Arbeitgeber können mit ihren Arbeitnehmern in der Arbeitsphase die Einrichtung von Zeitwertkonten vereinbaren, die bei einer vollen oder teilweisen Freistellung von der Arbeitsleistung während des noch fortbestehenden Dienstverhältnisses ausgezahlt werden. Erst die Auszahlung des Guthabens während der Freistellung löst Zufluss von Arbeitslohn und damit eine Besteuerung beim Arbeitnehmer aus. In der Zeit der Arbeitsfreistellung ist dabei das angesammelte Guthaben um den Vergütungsanspruch zu vermindern, der dem Arbeitnehmer in der Freistellungsphase gewährt wird.
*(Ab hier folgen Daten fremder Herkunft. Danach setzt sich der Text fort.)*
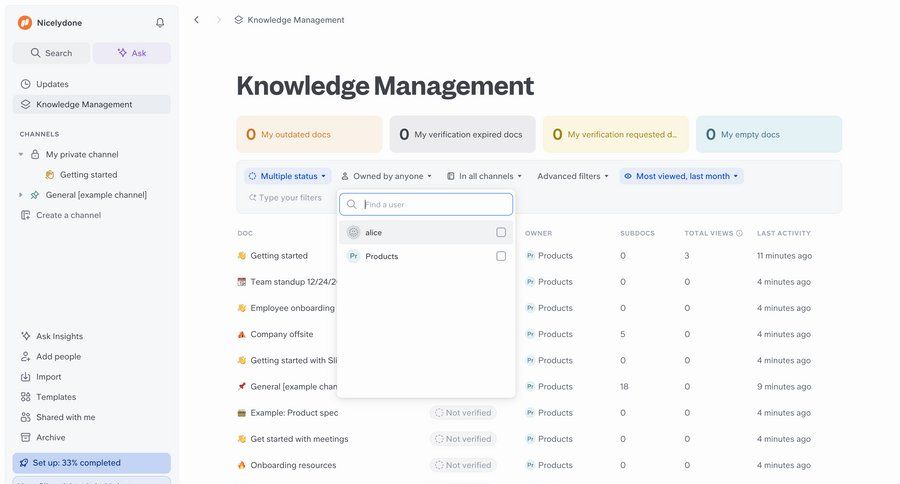This screenshot has height=484, width=900.
Task: Open the Most viewed, last month dropdown
Action: [681, 176]
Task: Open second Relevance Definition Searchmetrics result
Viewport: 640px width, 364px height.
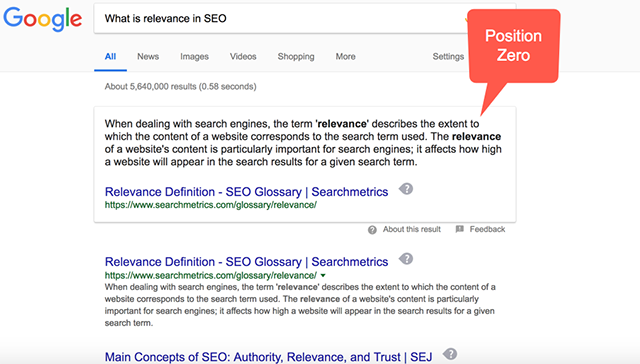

Der steuerliche Begriff des Zeitwertkontos entspricht insoweit dem Begriff der Wertguthabenvereinbarungen im Sinne des Sozialgesetzbuches (sog. Lebensarbeitszeit- bzw. Arbeitszeitkonto). Keine Zeitwertkonten in diesem Sinne sind so genannte Flexi- oder Gleitzeitkonten. Die Finanzverwaltung möchte die nachgelagerte Besteuerung bei Organen von Körperschaften und beherrschenden Anteilseignern für Zuführungen ab dem 1.2.2009 nicht mehr gewähren. Das Bundesfinanzministerium hat hierzu ein Schreiben erlassen. Ist diese Ansicht rechtens?

Sachverhalt

Eine beherrschende Gesellschafter-Geschäftsführerin hatte mit ihrer GmbH die Ansammlung von Wertguthaben auf einem Zeitwertkonto vereinbart. Alle von der Finanzverwaltung geforderten formalen Voraussetzungen für eine nachgelagerte Besteuerung (z. B. Zeitwertkontengarantie) waren erfüllt, aber die Organstellung lag vor. Das Finanzamt setzte die Einkommensteuer 2009 der Geschäftsführerin auf Basis des BMF-Schreibens unter Besteuerung der Zeitgutschriften fest. Hiergegen klagte die Geschäftsführerin.

Entscheidung

Das Hessische Finanzgericht gab der Klage statt. Trotz ihrer Beherrschung habe die Geschäftsführerin als Arbeitnehmerin nichtselbstständige Einkünfte erzielt, für die das Zuflussprinzip gelte. Die einzelnen Beträge des Zeitwertkontos seien weder bar ausgezahlt, noch einem Bank- oder Verrechnungskonto gutgeschrieben worden. Das gelte unabhängig von einem bilanziellen Verbindlichkeitsausweis der GmbH. Die Geschäftsführerin habe weder frei auf das Zeitwertkonto zugreifen können, noch das wirtschaftliche Risiko eines Verlustes getragen. Vielmehr sei das dortige Guthaben zum vertragsgemäßen Ersatz in Zeiten der Arbeitsfreistellung bestimmt gewesen.

Konsequenz

Das Urteil widerspricht der im BMF-Schreiben verfügten Verwaltungsauffassung. Die Revision beim Bundesfinanzhof (BFH) ist bereits eingelegt. Der geschilderte Sachverhalt ist von dem grundsätzlichen Verbot der Überstundenvergütung für Gesellschafter-Geschäftsführer zu unterscheiden, weil das Zeitwertkonto kein Arbeitszeitguthaben, sondern Arbeitsentgelt ansammelt.